The documentary ‘All the Beauty and the Bloodshed’, which took the top prize of the Venice International Film Festival, the Golden Lion for “Best Film”, follows the struggle of renowned photographer Nan Goldin’s struggle against the Sackler Family of Purdue Pharma, a giant American pharmaceutical company.
How was the film?
It’s not uncommon for documentaries to win the top prize at the Venice International Film Festival, the last time a documentary won a Golden Lion was for ‘Sacro GRA’ in 2013.
All the Beauty and the Bloodshed’ was directed by Laura Poitras, who is best known for her work on ‘Citizenfour’, featuring Edward Snowden.
After ‘Citizenfour,’ Poitras once again focuses on a figure on the fringe who challenged the system – American photographer and social activist Nan Goldin.
Even if her life and work are not well known to most audiences, the film’s content resonates with them.
Nan Goldin’s gentle manner in front of the camera and her courageous and clear account of her life make her the perfect subject for a documentary filmmaker.
The film begins with her recollections of her teenage years: her mother and sister suffering from mental illness, her sister’s tragic suicide due to depression, and her bouncing from one boarding house to another before becoming addicted to prescription drugs.

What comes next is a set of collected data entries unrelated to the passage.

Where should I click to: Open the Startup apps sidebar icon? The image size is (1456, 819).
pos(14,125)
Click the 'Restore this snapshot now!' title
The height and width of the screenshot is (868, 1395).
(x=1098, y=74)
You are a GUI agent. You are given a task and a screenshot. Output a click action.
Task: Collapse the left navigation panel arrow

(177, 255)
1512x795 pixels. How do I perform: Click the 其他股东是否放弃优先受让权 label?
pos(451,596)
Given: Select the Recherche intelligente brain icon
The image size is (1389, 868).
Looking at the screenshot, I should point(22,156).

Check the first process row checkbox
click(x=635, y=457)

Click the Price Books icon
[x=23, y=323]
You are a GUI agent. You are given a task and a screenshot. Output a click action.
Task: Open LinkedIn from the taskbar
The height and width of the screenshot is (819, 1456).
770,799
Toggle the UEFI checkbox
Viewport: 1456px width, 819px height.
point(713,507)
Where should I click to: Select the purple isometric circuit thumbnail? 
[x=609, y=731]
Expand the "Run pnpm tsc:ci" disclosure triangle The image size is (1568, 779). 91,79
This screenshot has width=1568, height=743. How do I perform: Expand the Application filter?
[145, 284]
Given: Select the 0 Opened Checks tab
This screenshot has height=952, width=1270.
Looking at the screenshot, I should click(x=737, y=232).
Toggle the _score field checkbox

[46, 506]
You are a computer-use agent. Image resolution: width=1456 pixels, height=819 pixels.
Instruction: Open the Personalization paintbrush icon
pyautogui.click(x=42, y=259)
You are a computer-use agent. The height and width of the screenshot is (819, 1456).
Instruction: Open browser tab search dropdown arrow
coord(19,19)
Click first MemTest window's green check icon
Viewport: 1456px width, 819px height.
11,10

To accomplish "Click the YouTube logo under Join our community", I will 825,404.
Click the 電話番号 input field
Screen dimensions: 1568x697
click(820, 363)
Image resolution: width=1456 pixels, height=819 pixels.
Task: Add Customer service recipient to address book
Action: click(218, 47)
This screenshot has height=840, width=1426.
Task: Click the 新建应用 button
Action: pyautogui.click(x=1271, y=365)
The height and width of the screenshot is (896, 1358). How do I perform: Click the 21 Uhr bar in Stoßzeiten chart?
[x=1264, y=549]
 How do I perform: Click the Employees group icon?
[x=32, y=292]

At the same time, she becomes part of New York’s gay subculture, using her own camera to document the gay movement and the AIDS crisis in America in the 1970s and 80s. Parallel to this story line is another side of Goldin’s career as a social activist.
The Sackler Family is the driving force behind the opioid epidemic that has killed tens of thousands of people in Northern America in recent years.
The Sackler Family also invests in the cultural industry, with public institutions such as the Metropolitan Museum of Art, the Guggenheim Museum, the Louvre, and Harvard University all having Sackler Family-titled galleries.
Poitras has followed and documented Goldin’s protests at these museums since 2018 – exposing how public institutions turn a blind eye to big business infringing on the interests of individuals, a consistent theme for Poitras since ‘Citizenfour’.
Goldin’s protests also have a performance art quality. As a result of her pressure, museums such as the Met withdrew the Sackler Family’s title.
The film’s success is largely due to the material provided by Goldin, who comes forward with an internal confession about how a traumatic past experience influenced her career choices, which allows the film’s two story lines to intersect with each other in a fluid and natural way.
However, due to the nature of the material itself, a significant portion of the film is presented as a slideshow, and the transitions are too one-dimensional, and the choice of scenes and transitions during interviews with the characters are not natural, giving the film a TV movie quality.